Watering the Garden
A Liturgy for Remembering our Baptism based on The United Methodist Baptismal Covenant.
In our tradition, baptism begins with answering questions, not, I think, with the certainty of belief but with a persistent hope that God is still bringing forth growth in us. I ask you these questions now:
Do those of you gathered here today acknowledge that the soil in which we have been planted has been corrupted by evil and sin, and do you seek to repent of your part in that pollution?
I do.
Do you accept the freedom and power God gives you to pull up the weeds of evil, injustice, and oppression that have taken root in so many ways?
I do.
Do you seek to ground yourself in Jesus Christ as your Savior, rooting yourself in his grace, and promising to serve with him in the Great Garden of Creation, in union with the Church which Christ has opened to people of all ages, nations, and races?
I do.
Will you nurture one another in Christ's holy Church, that by your teaching and example we may all be guided to blossom and grow in God's grace, professing our faith openly and leading a Christian life?
I will.
Now let us pray over the water together. The Lord be with you.
And also with you!
Let us pray:
O Great Gardener, you walked in paradise calling forth new life from the soil, even human life! You caused it to rain upon the ground, and sent forth rivers to water your garden, and you set us to till it and keep it. Even when violence entered your world when we watered your garden with the blood of our siblings, still you tended to us, offering us mercy. You led us from the wilderness of slavery into the garden of freedom. Even in days of disobedience and of drought, your love soaked our soil, and you kept us warm with the glow of your compassion.

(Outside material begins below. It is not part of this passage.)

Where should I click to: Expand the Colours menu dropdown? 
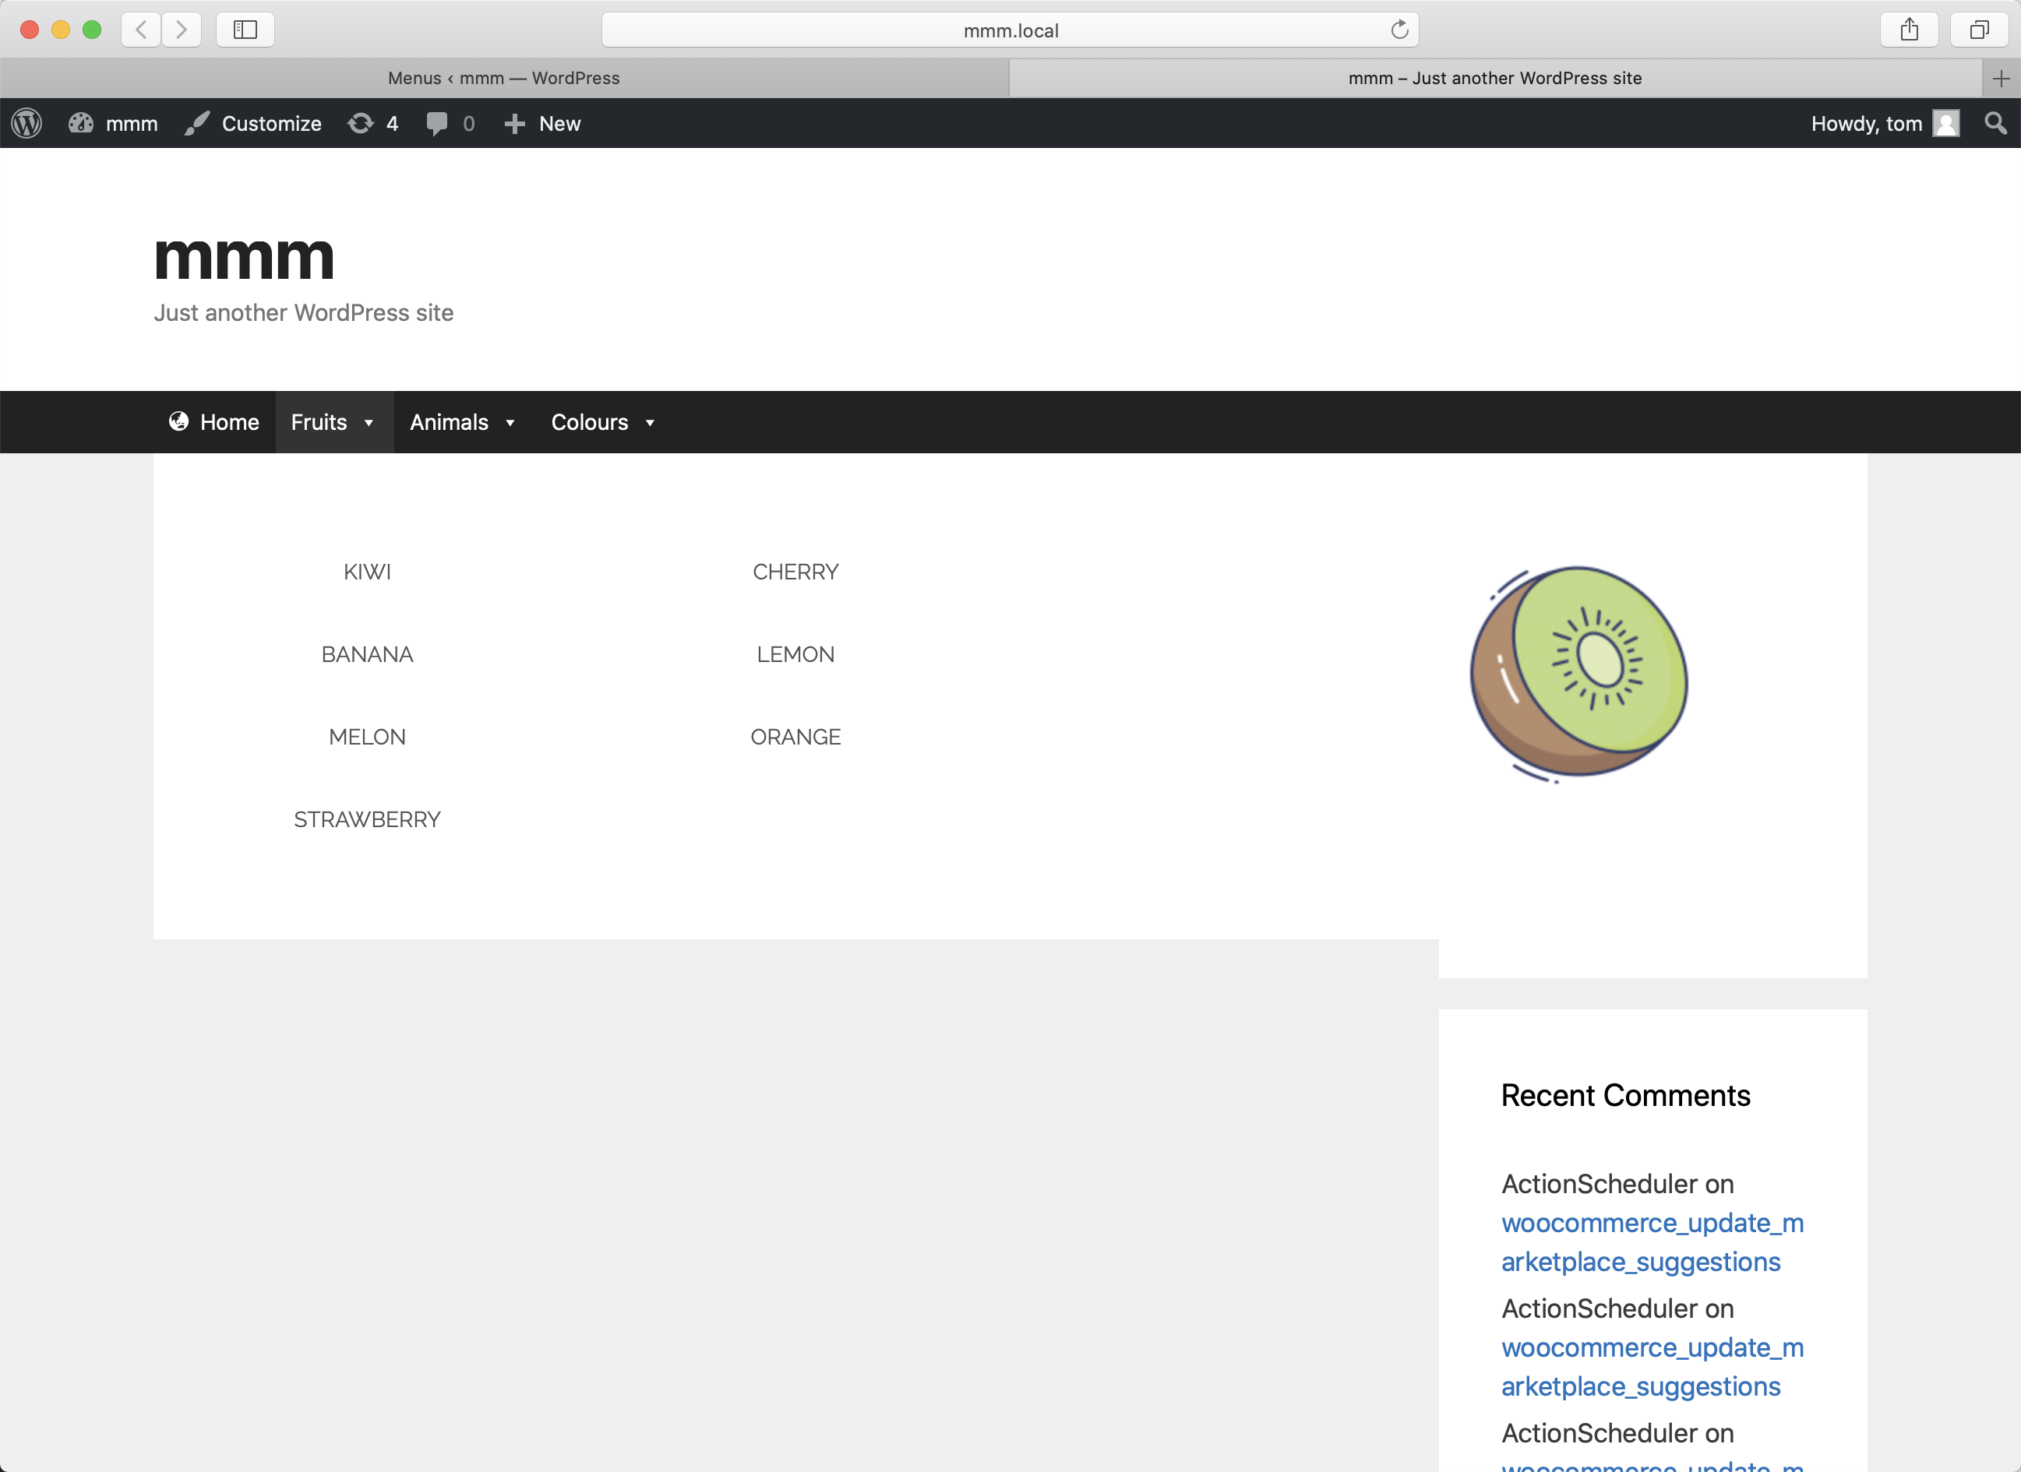coord(602,422)
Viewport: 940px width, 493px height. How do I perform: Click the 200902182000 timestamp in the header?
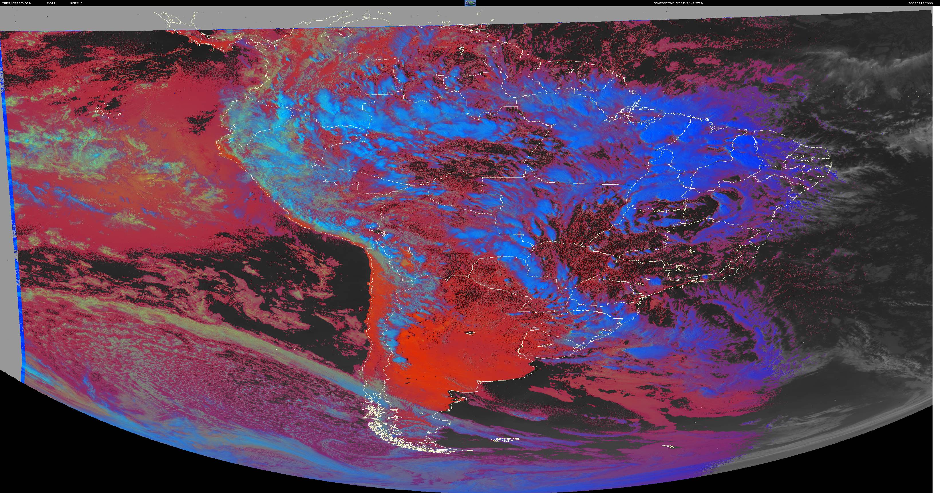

Let us sing of God’s mercy, that the song might be heard even in the depths of the earth.
You sent us Jesus the Christ, nurtured in the water of a womb. He told stories of gardeners who were abundant in their sowing, creative in their fertilizing, and who raised surprisingly large plants from itsy bitsy seeds. Jesus cared for our bodies as a gardener cares for plants by healing and feeding us. And Jesus tended to our souls like a gardener, coaxing and nurturing us into new life. In his baptism, he invited us to be baptized. In his gardening, he invited us to garden with him.
May we wait with patience and hope as Christ’s works sprout, take root, and bloom throughout creation.
Pour out your Holy Spirit, to bless this gift of water and we who receive it. May it nurture us, even if we feel impossibly buried in the earth. As we drink in this water, help us break through our seed coat. Transform us, making the deserts and wilderness within us like Eden, that we might join in Christ’s gardening work, tending to the world around us.
All praise to you Eternal Gardener, through Jesus Christ who calls us by name in the world when our hearts crack open to hear it, and through the Holy Spirit in whom we take root and through whose encouragement we bloom. Amen.
I will be sprinkling us with this water, rather than anointing each of you individually. As you feel the water, think of it as rain nurturing you and encouraging your growth.
May we remember our baptism and be thankful! The Holy Spirit is still working within us, that being born through water and the Spirit, we may live into the defiant hope of new life. Amen.